■ Requirements
Reproduce the listing lines from the one containing "Screen dimensions: 1200x750" through the one containing "This screenshot has height=980, width=1206.", inclusive, with no changes.

■ Input for this task
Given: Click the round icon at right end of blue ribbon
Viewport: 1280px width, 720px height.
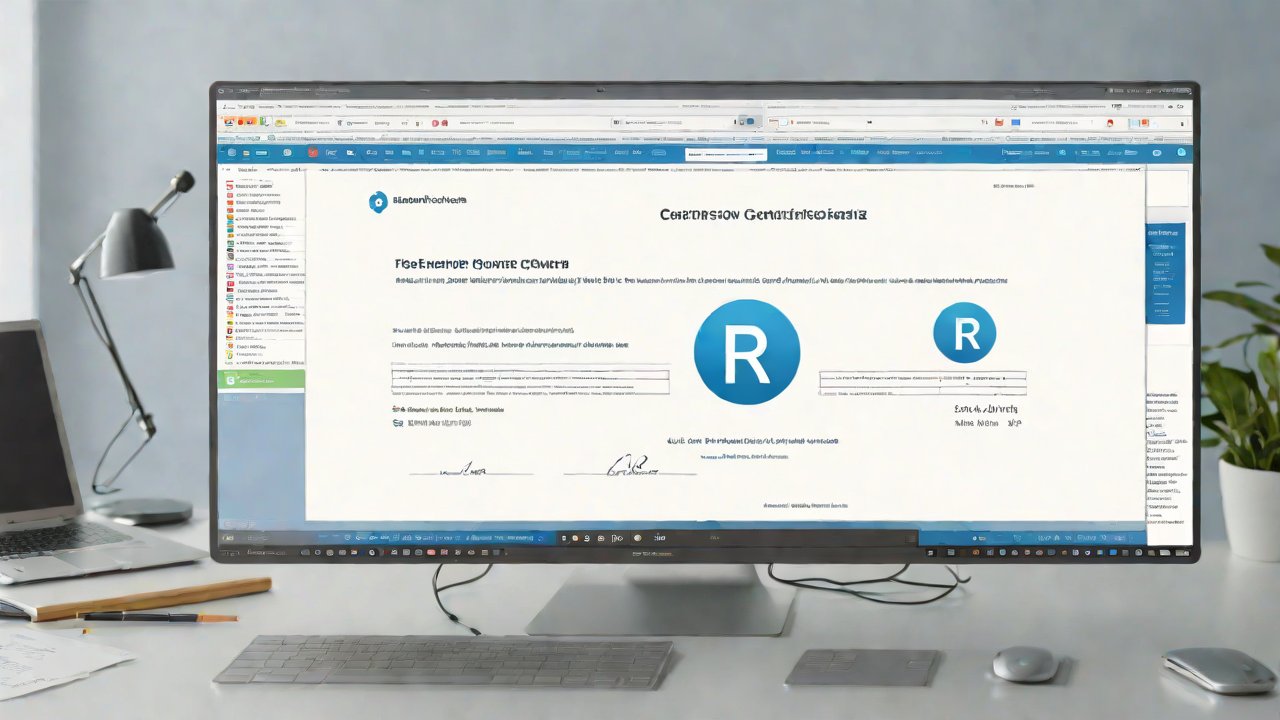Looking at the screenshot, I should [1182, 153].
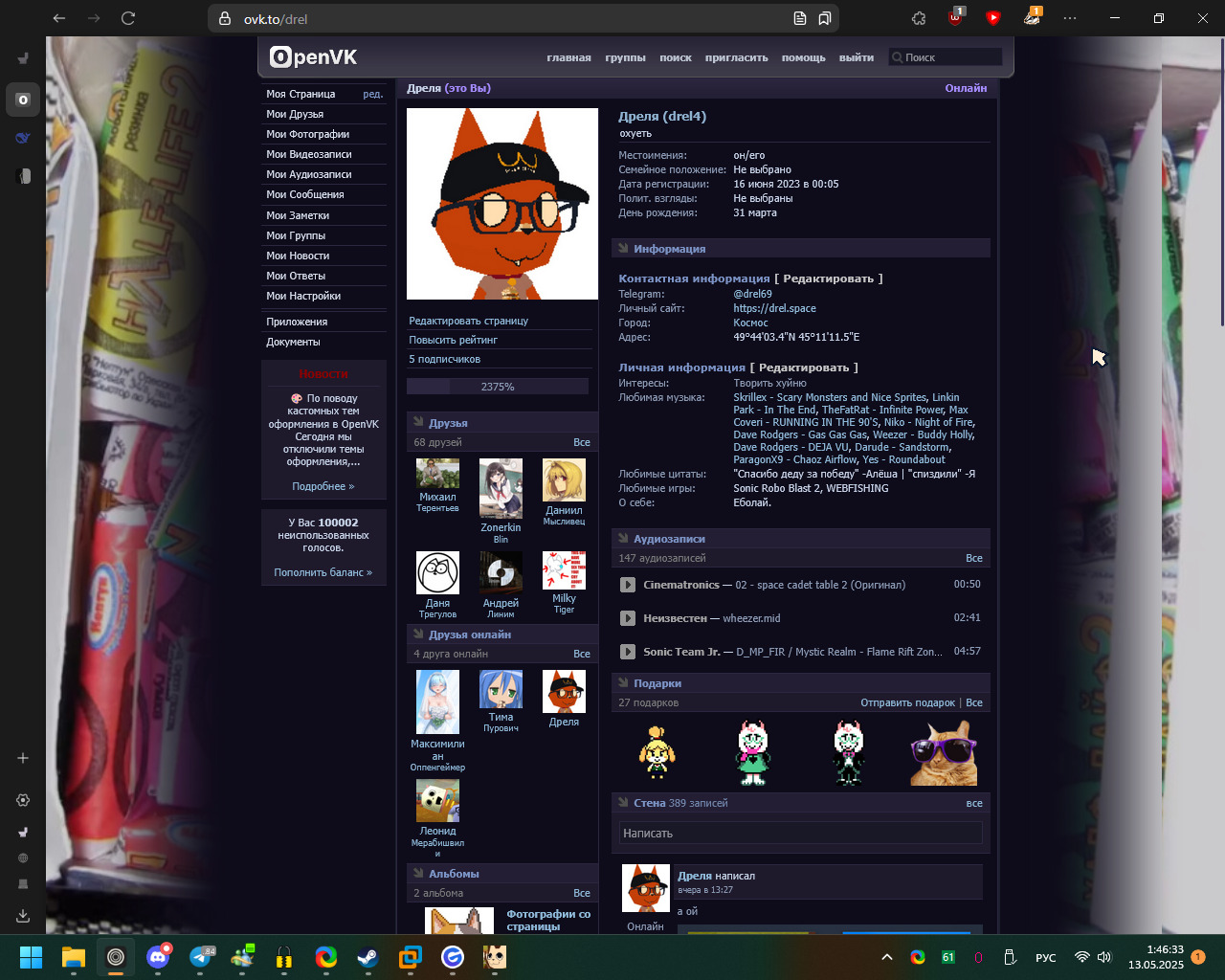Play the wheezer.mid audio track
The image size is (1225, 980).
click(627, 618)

---

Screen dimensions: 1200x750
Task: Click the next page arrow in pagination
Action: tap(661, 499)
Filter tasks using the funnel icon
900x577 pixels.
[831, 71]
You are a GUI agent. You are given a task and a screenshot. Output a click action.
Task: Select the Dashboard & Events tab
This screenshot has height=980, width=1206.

■ Complete output
Screen dimensions: 1200x750
Task: Click the next page arrow in pagination
Action: tap(661, 499)
Filter tasks using the funnel icon
900x577 pixels.
[831, 71]
You are a GUI agent. You are given a task and a screenshot. Output a click action.
Task: Select the Dashboard & Events tab
This screenshot has height=980, width=1206.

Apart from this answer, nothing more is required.